Но об этом, конечно, в пору моего сопливого детства я и понятия не имел. Наверное, тогда так и надо было: меньше знаешь, дольше проживешь. Это сейчас все рвутся в дворяне, потому как нет никакого риска – никто тебя не назовет «недорезанным буржуем» и не попытается дорезать или донести, куда следует, чтобы приняли меры к искоренению.
Недавно ко мне в театр приходит один господин и спрашивает:
– Лев Константинович, а почему бы вам не вступить в наше Дворянское собрание?
И тогда я ему сказал:
– Если уж ты собираешь под свои знамена всех прохожих, так перелистай сперва Гербовик или хотя бы загляни в него. Его шестую часть занимает родословная потомственных дворян Дуровых. Тогда бы не было тебе нужды задавать мне глупые вопросы.
Я это говорю не из хвастовства: вот, дескать, какой я «потомственный». Просто неприятно наблюдать, как взрослые люди играют в детские игры: в дворян, в князей, в графинь, черт знает в кого еще! Видно, кому-то это льстит, тешит самолюбие или компенсирует какие-то нравственные изъяны. Нет, я этого просто не понимаю.
Я никогда не искал встреч со своими именитыми родственниками, не напрашивался к ним ни в братья, ни в племянники. Если уж говорить честно, я с ними познакомился довольно поздно и по чистой случайности.
Конечно, я с младых ногтей знал, что принадлежу к известной цирковой династии: отец же – Дуров. Когда я был еще маленький, в семье что-то говорили о цирке, но я не очень-то обращал внимание на эти разговоры.
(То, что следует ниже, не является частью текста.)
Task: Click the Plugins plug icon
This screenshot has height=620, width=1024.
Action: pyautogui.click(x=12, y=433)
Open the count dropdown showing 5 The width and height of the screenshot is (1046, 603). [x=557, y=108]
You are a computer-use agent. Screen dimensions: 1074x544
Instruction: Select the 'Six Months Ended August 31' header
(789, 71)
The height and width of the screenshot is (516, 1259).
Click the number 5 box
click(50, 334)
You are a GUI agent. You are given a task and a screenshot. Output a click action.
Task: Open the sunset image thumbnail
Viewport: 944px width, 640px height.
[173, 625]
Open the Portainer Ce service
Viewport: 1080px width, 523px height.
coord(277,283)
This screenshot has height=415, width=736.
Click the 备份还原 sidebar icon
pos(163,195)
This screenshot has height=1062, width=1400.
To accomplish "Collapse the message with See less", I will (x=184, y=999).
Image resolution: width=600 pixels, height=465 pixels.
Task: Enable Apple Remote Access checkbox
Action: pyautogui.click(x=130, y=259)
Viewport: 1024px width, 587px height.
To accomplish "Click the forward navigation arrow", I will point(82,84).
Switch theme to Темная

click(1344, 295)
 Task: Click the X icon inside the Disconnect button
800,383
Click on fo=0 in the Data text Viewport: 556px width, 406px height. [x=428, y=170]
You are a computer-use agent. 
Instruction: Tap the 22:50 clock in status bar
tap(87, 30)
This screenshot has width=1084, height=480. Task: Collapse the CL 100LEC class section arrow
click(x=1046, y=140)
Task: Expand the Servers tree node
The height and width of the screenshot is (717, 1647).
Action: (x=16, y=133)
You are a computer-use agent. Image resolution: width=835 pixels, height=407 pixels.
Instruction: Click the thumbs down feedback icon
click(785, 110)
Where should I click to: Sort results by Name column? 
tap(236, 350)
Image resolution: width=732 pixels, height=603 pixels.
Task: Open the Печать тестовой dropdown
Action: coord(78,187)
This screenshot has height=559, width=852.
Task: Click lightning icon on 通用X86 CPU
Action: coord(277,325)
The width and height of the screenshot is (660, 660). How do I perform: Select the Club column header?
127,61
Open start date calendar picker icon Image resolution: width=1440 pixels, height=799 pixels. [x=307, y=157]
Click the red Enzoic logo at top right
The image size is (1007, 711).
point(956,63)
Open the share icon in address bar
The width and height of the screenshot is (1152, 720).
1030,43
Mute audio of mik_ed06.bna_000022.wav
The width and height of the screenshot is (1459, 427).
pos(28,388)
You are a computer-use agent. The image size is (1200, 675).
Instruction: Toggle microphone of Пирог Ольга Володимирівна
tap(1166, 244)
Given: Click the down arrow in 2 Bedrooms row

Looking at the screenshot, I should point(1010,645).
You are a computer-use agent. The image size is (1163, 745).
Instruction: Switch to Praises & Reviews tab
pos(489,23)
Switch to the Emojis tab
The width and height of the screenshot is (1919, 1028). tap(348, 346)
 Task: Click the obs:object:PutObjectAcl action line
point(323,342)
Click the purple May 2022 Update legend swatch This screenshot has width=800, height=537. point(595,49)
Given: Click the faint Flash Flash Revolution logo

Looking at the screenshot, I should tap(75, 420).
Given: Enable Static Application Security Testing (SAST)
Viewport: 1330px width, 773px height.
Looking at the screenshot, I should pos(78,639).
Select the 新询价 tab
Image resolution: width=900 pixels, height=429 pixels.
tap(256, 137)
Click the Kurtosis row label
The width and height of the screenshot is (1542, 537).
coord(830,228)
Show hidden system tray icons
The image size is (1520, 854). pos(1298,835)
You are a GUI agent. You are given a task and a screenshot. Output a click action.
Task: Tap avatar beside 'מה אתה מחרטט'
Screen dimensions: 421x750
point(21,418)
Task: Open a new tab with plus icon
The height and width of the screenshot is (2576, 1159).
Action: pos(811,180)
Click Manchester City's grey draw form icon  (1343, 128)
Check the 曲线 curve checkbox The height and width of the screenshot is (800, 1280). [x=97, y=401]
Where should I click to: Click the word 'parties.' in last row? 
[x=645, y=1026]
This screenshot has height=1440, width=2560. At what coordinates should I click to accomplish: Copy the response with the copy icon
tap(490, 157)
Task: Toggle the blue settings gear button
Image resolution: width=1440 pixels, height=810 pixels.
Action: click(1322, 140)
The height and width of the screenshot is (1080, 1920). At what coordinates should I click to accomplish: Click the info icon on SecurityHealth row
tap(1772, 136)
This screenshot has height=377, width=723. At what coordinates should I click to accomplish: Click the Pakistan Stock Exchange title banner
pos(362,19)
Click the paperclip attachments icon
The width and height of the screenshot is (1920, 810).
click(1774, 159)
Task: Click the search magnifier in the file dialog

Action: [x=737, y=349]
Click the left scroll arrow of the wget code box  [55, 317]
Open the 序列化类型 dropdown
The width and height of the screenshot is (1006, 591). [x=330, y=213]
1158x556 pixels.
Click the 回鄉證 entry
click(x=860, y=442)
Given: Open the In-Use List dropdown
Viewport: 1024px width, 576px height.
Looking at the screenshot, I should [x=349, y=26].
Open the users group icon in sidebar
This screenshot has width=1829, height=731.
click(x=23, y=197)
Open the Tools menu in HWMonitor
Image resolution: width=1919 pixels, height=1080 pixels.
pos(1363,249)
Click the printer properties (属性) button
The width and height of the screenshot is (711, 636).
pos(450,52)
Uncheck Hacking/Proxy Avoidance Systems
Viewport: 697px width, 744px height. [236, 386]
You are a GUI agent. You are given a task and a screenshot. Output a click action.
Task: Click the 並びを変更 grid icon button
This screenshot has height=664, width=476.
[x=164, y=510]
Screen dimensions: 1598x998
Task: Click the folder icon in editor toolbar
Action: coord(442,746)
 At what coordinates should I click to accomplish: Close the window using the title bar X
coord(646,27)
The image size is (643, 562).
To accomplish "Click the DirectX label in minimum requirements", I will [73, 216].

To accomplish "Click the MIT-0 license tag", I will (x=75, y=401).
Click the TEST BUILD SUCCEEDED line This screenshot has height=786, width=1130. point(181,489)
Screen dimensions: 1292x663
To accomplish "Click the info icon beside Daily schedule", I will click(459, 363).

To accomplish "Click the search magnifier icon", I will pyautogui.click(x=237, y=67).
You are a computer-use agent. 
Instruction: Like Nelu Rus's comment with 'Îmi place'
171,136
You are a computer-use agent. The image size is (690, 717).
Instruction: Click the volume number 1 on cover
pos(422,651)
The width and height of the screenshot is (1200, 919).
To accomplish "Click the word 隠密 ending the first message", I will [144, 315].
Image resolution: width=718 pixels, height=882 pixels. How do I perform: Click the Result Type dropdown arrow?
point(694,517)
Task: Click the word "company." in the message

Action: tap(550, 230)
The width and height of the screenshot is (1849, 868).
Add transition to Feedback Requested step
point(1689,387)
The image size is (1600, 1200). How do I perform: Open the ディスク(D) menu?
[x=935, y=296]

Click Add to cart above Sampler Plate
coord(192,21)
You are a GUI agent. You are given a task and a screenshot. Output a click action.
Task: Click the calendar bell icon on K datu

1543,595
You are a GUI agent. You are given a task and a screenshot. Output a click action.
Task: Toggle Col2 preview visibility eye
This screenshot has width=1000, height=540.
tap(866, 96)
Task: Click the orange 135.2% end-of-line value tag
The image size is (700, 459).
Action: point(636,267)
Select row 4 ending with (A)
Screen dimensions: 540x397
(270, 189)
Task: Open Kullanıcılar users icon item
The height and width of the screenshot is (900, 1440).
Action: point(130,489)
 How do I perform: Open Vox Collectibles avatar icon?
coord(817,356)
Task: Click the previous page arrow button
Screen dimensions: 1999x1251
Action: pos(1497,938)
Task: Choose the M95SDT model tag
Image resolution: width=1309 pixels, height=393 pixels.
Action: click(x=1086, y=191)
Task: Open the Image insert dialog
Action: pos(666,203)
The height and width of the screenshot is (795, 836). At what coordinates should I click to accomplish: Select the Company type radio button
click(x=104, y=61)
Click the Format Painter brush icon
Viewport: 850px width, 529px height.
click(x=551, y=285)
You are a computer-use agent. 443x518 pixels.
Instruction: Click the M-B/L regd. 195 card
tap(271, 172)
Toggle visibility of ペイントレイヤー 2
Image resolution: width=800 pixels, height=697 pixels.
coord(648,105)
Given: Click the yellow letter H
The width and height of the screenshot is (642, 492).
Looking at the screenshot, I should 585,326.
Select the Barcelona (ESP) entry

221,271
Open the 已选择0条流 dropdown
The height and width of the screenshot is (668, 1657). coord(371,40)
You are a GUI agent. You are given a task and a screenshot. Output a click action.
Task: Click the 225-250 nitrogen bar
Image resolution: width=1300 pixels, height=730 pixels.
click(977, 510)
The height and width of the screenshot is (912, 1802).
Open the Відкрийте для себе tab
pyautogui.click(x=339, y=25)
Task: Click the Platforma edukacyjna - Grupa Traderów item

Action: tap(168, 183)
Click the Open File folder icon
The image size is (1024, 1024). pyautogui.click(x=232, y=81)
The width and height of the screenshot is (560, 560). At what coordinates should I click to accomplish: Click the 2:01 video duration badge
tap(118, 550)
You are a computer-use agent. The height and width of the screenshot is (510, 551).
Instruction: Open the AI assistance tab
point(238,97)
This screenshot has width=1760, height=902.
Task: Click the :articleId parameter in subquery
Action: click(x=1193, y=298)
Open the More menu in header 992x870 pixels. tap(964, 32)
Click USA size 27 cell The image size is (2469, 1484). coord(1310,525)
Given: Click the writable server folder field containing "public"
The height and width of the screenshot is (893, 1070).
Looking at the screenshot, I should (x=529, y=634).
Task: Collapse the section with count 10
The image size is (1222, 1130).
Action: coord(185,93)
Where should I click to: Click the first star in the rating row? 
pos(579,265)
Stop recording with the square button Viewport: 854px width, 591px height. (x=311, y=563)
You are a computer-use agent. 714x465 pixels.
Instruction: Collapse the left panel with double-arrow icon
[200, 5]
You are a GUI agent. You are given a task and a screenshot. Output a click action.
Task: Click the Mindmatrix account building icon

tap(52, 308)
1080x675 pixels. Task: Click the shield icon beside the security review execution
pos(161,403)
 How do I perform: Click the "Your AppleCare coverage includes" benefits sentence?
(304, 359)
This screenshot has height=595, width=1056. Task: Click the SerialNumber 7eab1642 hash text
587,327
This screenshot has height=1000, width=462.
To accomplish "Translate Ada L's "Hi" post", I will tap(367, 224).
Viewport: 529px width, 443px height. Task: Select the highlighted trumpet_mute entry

Мои родители не имели к искусству никакого отношения: мама работала в военно-историческом архиве, отец – во «Взрывпроме», где занимался мирными взрывами.
И вот однажды играю в одном доме отдыха в пинг-понг. Подходит высокий стройный красавец и говорит:
– Здорово, брат!
Я думал, что он шутит и отвечаю так же шутя:
– Здорово, брат.
А он мне:
– Лева, да я на самом деле твой брат!